Excerpted passage.
Friday, December 23, 2011

HUNGER - #504




At this time of year, when we're meant to reflect on what we have and the state of our world, those in need of a reality check need go no further than Hunger, artist Steve McQueen's 2008 portrait of Irish Republican Army activist Bobby Sands. This cinematic tribute to true political sacrifice is a sobering reminder that much of what is fair and just in this world has been purchased at extreme personal cost by people who have had the guts to go farther than anyone else would. It's easy, for instance, to scoff at the Occupy Wall Street protesters and quibble over the occasional missteps the movement as a whole has suffered, but ask yourself, why aren't you one of the ones to uproot your life to make a stand? Is there anything you believe in enough to put your livelihood, or even your very life, in jeopardy?

Michael Fassbender (Fish Tank [review], A Dangerous Method [review]) stars as Sands, an IRA leader who was sent to a brutal state-run prison for his alleged crimes in the fight for a unified Ireland. Once inside, Sands was part of an ongoing action to convince the British government to recognize the IRA soldiers as political prisoners and not as average criminals. At the start of Hunger, it's 1981, and the imprisoned have been carrying on a "blanket" protest since the mid 1970s. Essentially, the jailers expected the prisoners to wear a uniform, while the prisoners demanded to wear their own clothes to differentiate them between the non-political inmates. With no other options, they went naked except for the blankets from their beds. This later morphed into a "no wash" protest, which is basically what it sounds like, though as McQueen shows in disgusting detail, this also involved letting food rot in the corner of your cell, painting the walls with your own feces, and dumping your urine into the corridors for the guards to walk in.

Task A.
Restate the passage of the film review from "HUNGER - #504" to "life, in jeopardy?", swapping "reality check" for "wake-up call".

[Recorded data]
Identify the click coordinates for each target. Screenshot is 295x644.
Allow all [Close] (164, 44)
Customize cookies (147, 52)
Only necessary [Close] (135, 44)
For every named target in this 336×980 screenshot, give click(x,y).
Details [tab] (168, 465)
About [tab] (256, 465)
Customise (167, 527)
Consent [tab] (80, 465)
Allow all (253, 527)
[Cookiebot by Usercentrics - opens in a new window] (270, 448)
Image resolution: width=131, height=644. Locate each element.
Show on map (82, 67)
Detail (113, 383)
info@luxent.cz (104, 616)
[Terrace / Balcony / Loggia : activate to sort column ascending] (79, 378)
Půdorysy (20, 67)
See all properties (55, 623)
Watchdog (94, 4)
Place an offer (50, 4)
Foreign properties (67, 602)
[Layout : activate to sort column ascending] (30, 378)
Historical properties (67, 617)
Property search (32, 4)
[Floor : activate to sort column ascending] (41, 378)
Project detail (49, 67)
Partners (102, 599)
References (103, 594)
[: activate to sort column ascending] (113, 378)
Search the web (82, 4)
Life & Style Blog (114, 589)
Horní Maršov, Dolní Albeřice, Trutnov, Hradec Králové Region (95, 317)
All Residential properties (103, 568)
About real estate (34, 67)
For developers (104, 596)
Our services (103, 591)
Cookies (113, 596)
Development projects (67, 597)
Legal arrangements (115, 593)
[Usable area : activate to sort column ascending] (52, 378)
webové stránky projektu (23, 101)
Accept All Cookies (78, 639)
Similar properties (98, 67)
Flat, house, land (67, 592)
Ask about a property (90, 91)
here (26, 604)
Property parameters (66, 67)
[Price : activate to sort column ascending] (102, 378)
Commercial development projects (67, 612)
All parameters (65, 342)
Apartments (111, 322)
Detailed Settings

Task B.
Give the lines of the recorded data listing from the line with "here (26, 604)" through the end of the listing as a JSON list of strings, one string per line, leaving out blank lines.

Written solution A.
HUNGER - #504




At this time of year, when we're meant to reflect on what we have and the state of our world, those in need of a wake-up call need go no further than Hunger, artist Steve McQueen's 2008 portrait of Irish Republican Army activist Bobby Sands. This cinematic tribute to true political sacrifice is a sobering reminder that much of what is fair and just in this world has been purchased at extreme personal cost by people who have had the guts to go farther than anyone else would. It's easy, for instance, to scoff at the Occupy Wall Street protesters and quibble over the occasional missteps the movement as a whole has suffered, but ask yourself, why aren't you one of the ones to uproot your life to make a stand? Is there anything you believe in enough to put your livelihood, or even your very life, in jeopardy?

Written solution B.
[
  "here (26, 604)",
  "Property parameters (66, 67)",
  "[Price : activate to sort column ascending] (102, 378)",
  "Commercial development projects (67, 612)",
  "All parameters (65, 342)",
  "Apartments (111, 322)",
  "Detailed Settings"
]